● **Given data**:
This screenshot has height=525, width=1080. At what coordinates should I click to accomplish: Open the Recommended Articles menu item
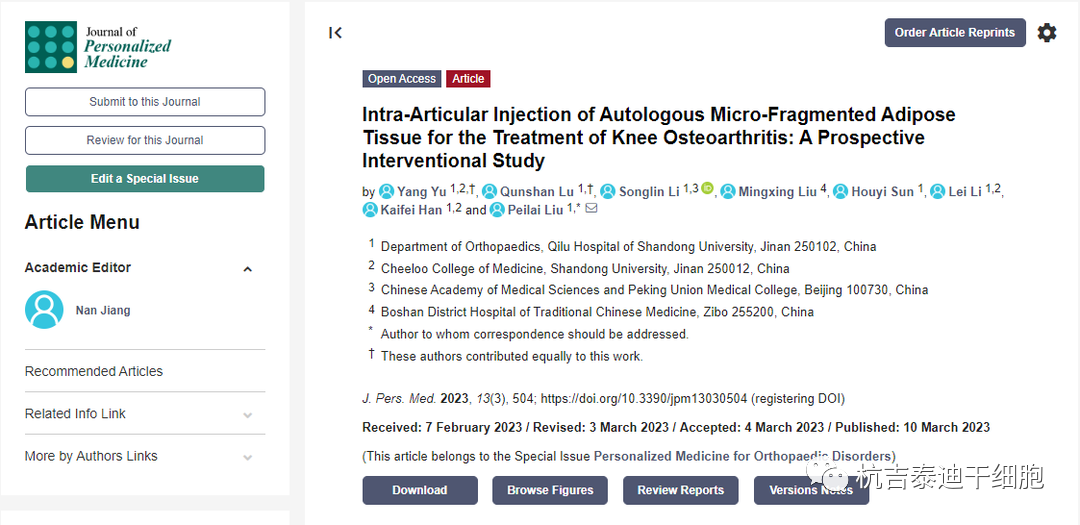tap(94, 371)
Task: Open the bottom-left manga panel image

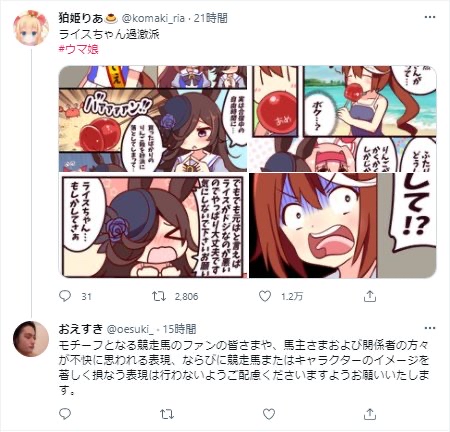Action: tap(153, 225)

==

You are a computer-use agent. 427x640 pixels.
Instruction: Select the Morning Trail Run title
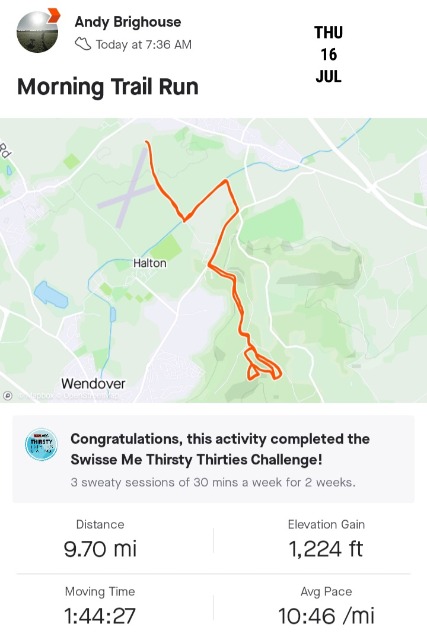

...

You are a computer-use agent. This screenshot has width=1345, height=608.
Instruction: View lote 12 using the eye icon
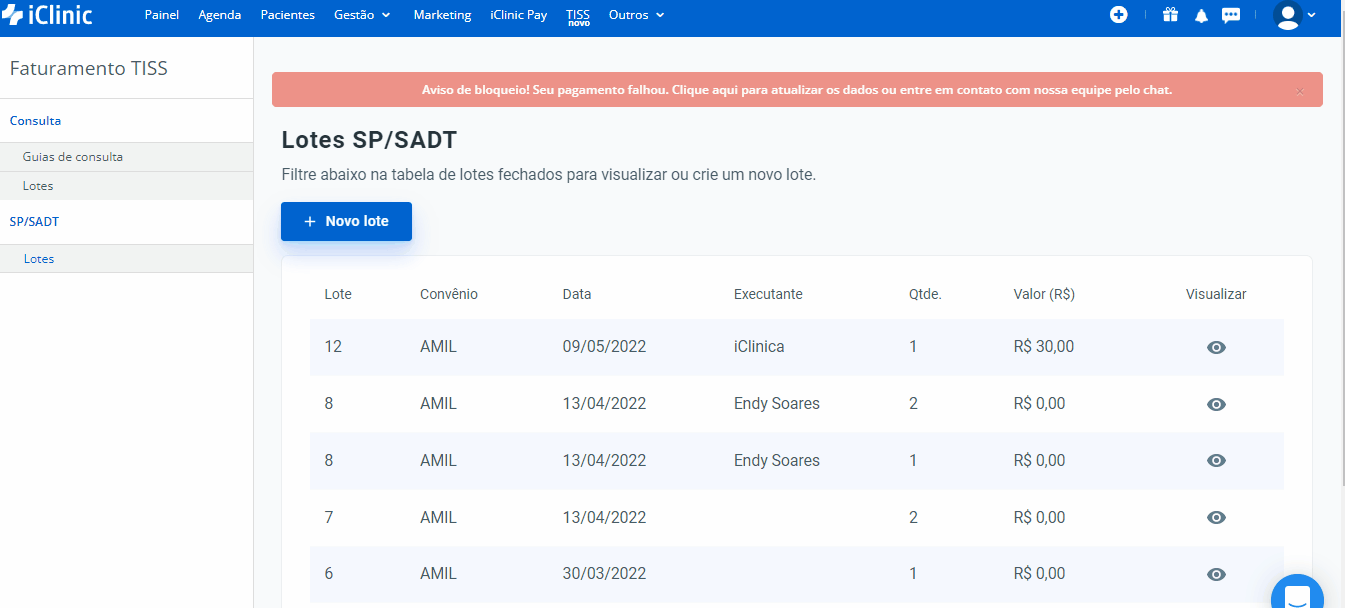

● **Requirement**:
Scan the listing for the string "computer" and copy every line that carries it.

● **Task solution**:
You are a computer-use agent. 427x640 pixels.
You are a computer-use agent. This screenshot has width=1345, height=608.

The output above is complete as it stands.